La rémunération moyenne est de 2 093 euros par cardiologue rémunéré [2 124 euros pour 2019] et de 1 423 euros par gastro-entérologue [1 417 euros en 2019]. Pour les endocrinologues, la ROSP sera de 1 264 euros [1 125 euros en 2019].
Pour les médecins traitant de l’enfant, nous serons assez proches des montants de 2019, avec 221 euros en moyenne. Enfin, le forfait moyen versé aux centres de santé est de 7 578 euros, contre 7 774 euros l’an dernier.
Comment avez-vous construit les mécanismes de compensation permettant de neutraliser les effets négatifs de la crise sanitaire ?
On a beaucoup travaillé avec les représentants syndicaux. Nous n’avons pas accepté les demandes de neutraliser tous les indicateurs qui allaient dans le mauvais sens et de ne garder que ceux qui allaient dans le bon sens. Certaines évolutions à la hausse ou à la baisse sont souvent difficiles à comprendre ou à imputer à des causes internes ou externes. Faire un tri nous a paru extrêmement compliqué.
Nous avons donc procédé à des ajustements limités, qui n’ont pas pour effet de déstructurer la ROSP et qui tiennent compte du contexte exceptionnel. Pour les médecins traitant de l’adulte, nous avons finalement appliqué un coefficient majorateur de +2 % pour neutraliser l’effet des indicateurs impactés par la crise et prendre en compte l’évolution favorable de la patientèle. Ce coefficient est de +3 % pour les médecins traitants de l’enfant.
Par ailleurs, nous avons appliqué une logique de « clause de sauvegarde » pour les gastro-entérologues et les cardiologues, afin d’assurer le maintien de leur rémunération en 2020, par rapport à 2019. Ces corrections sont simples et lisibles et n’engagent pas l’avenir de la ROSP dans un sens ou dans un autre.
Est-ce suffisant pour valoriser les efforts ? Certains syndicats estiment que le compte n’y est pas…

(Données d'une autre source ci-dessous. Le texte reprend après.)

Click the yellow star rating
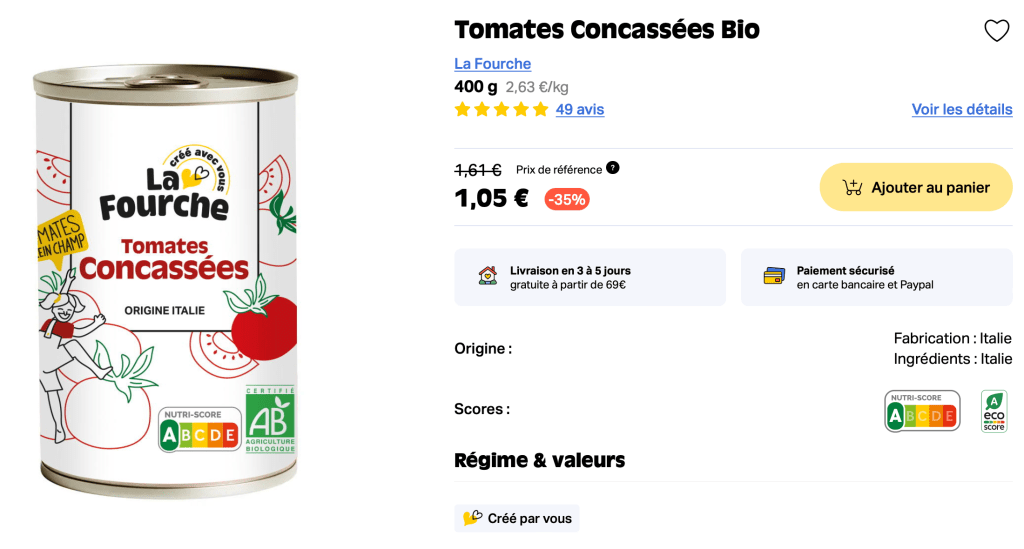 coord(501,110)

Il y a eu un consensus puisque tous les syndicats membres de la commission paritaire nationale (CPN) ont voté pour ces options. J’imagine que certains auraient voulu avoir davantage, mais nous avons débouché sur ces propositions de façon consensuelle.
La ROSP reste-t-elle un levier d’amélioration des pratiques, tel qu’il avait été imaginé il y a dix ans ?
C’est un outil important dans nos relations conventionnelles, permettant la diversification des modes de rémunération des médecins, en lien avec des objectifs de santé publique. La ROSP garde pleinement son sens et permet de favoriser l’évolution des pratiques médicales.
Mais dans le prochain grand rendez-vous conventionnel de 2022-2023, nous devrons faire avec les médecins un bilan approfondi du dispositif, de sa lisibilité et de son impact sur les pratiques et la santé publique. Je serai à l’écoute de la profession pour voir comment le faire évoluer. Il s’est beaucoup enrichi, c’est logique, mais peut-être s’est-il trop complexifié. C’est un diagnostic à faire en prenant du recul.
Faut-il étendre la ROSP ? La réformer ?
Sur l’extension, je n’ai pas identifié de spécialités immédiates mais je suis ouvert à des propositions des représentants concernés et nous approfondirons l’intérêt de cette démarche dans les mois qui viennent.
Sur l’avenir de la ROSP, je ne souhaite ni la supprimer – comme certains syndicats – ni la transformer en des majorations supplémentaires. Mais l’outil doit certainement évoluer pour garantir, voire renforcer son efficacité dans le temps.
Quand sera versé le forfait structure aux médecins ?
Il sera versé cette semaine. Il est en hausse par rapport à 2019.